**Your task:** Go through the material below, find each line with the word "Fermierii", and copy those lines.

**Data listing:**
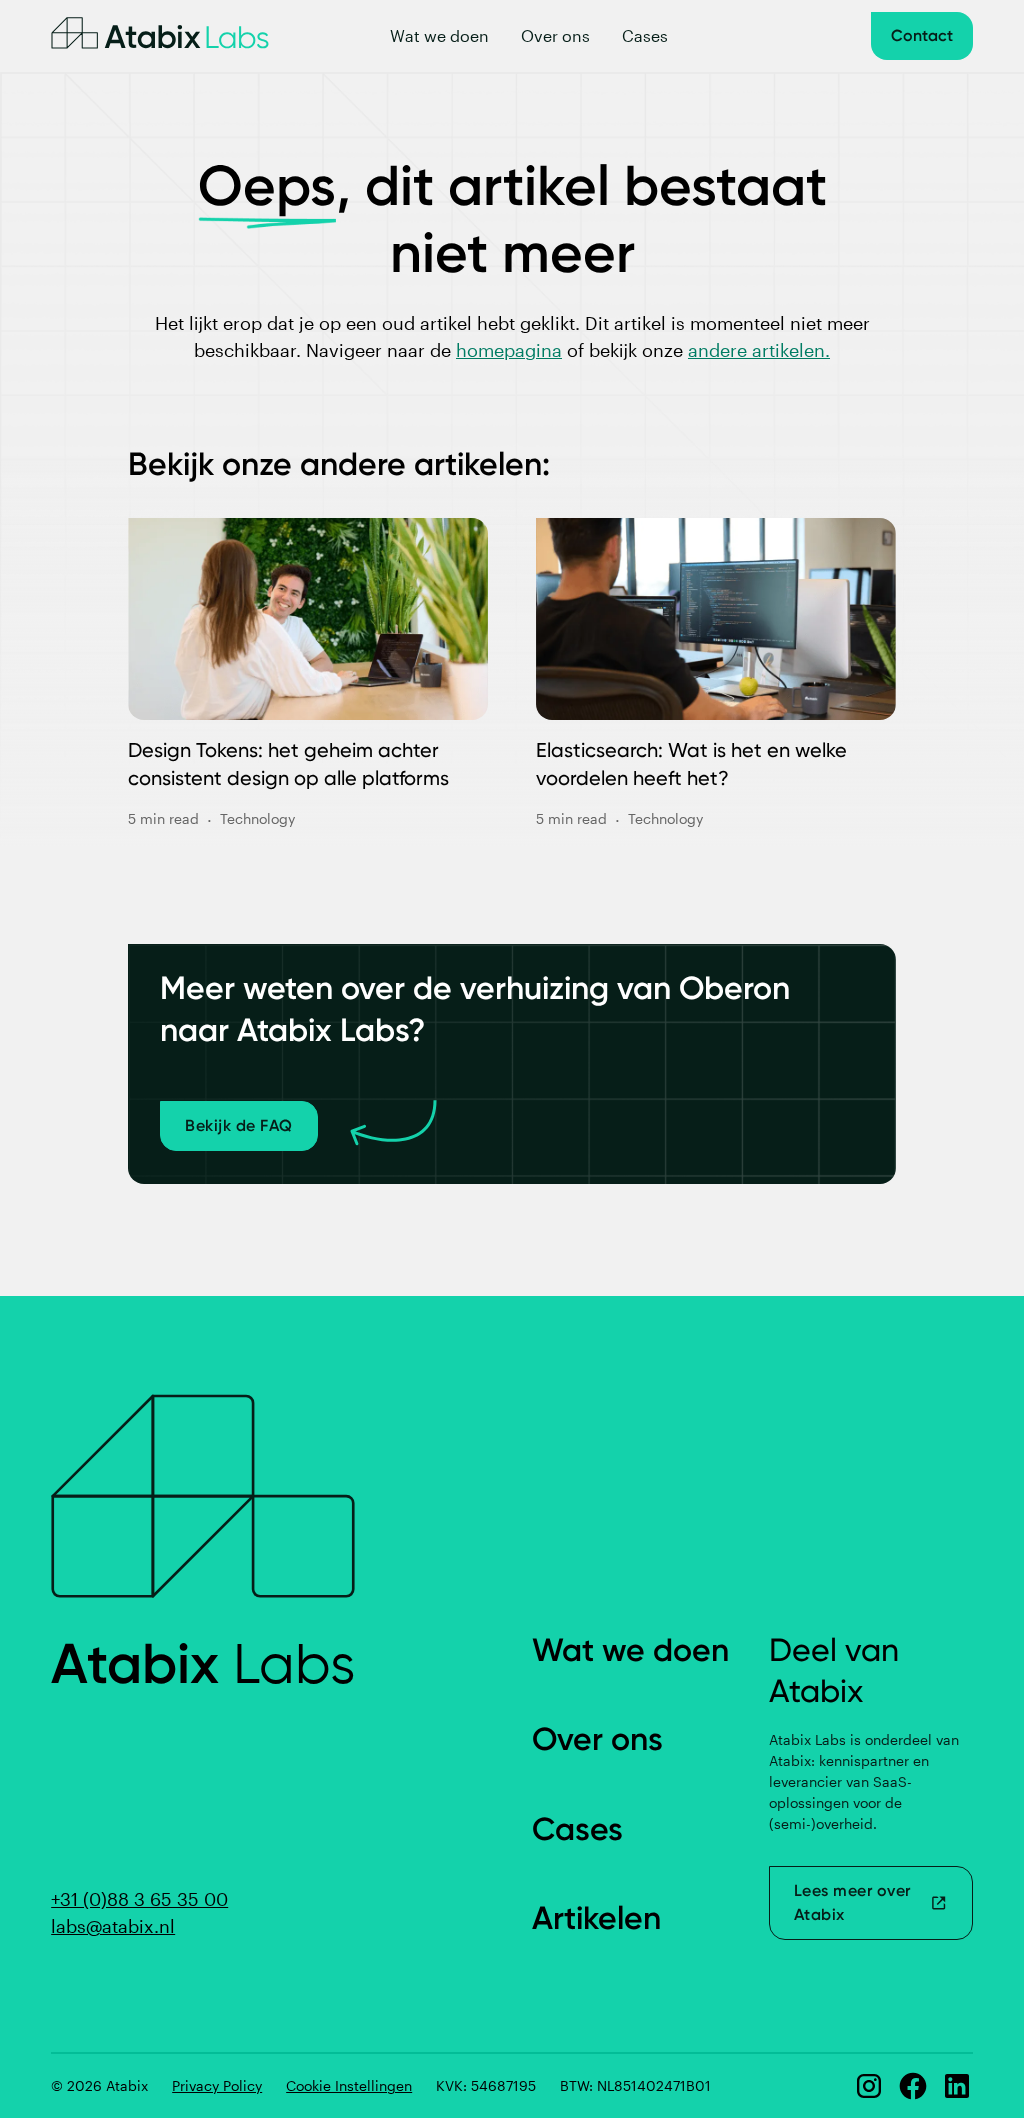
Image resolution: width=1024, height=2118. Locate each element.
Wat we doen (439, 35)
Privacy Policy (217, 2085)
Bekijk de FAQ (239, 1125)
...
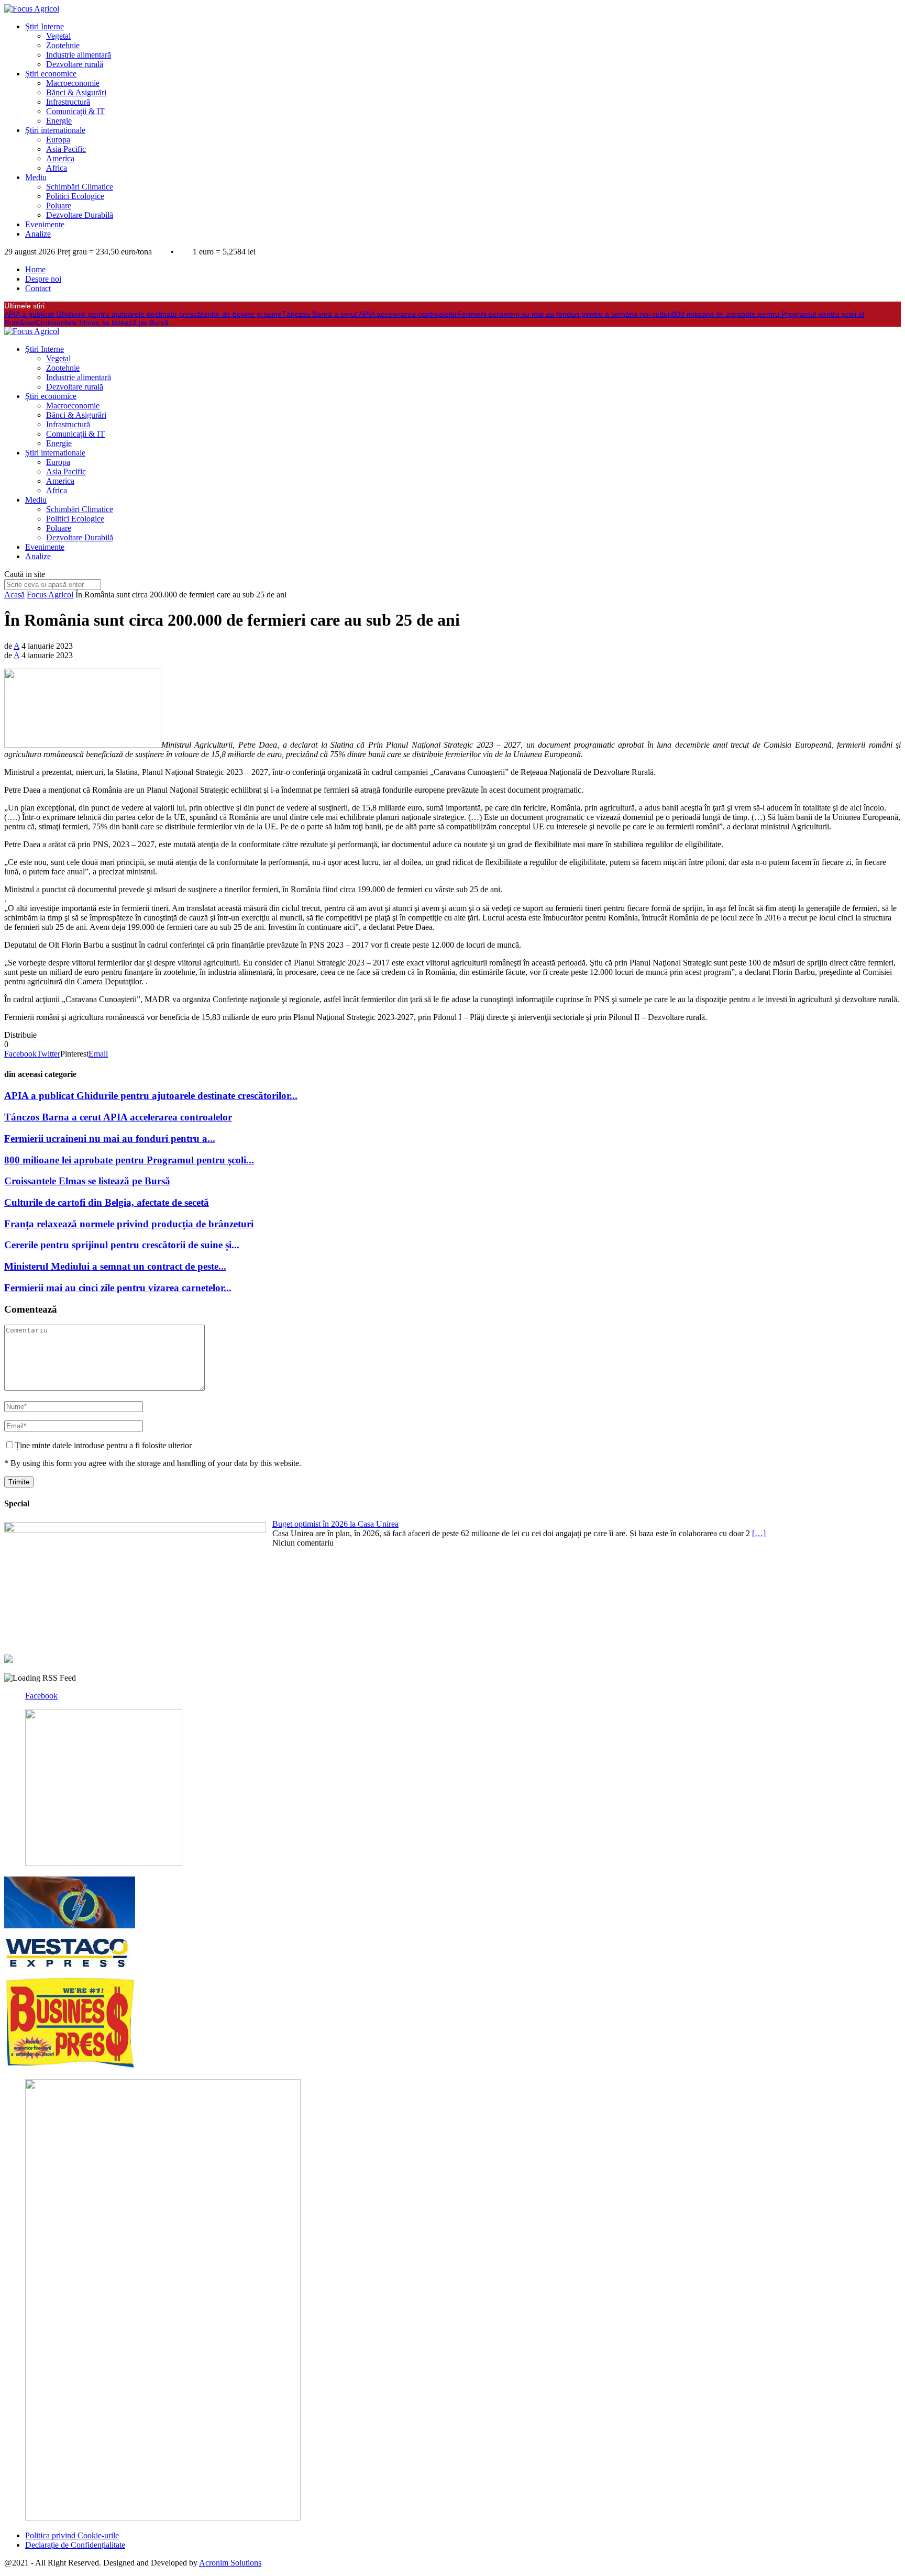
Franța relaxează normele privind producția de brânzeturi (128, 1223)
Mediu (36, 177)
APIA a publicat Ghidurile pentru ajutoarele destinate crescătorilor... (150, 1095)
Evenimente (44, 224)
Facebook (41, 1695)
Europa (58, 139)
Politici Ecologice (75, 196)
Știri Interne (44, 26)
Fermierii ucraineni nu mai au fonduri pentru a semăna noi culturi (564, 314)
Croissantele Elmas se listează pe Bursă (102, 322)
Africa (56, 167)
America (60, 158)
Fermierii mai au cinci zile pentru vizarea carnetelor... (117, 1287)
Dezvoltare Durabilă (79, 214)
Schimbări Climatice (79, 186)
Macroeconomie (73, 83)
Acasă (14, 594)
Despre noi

**Answer section:**
Fermierii ucraineni nu mai au fonduri pentru a semăna noi culturi (564, 314)
Fermierii mai au cinci zile pentru vizarea carnetelor... (117, 1287)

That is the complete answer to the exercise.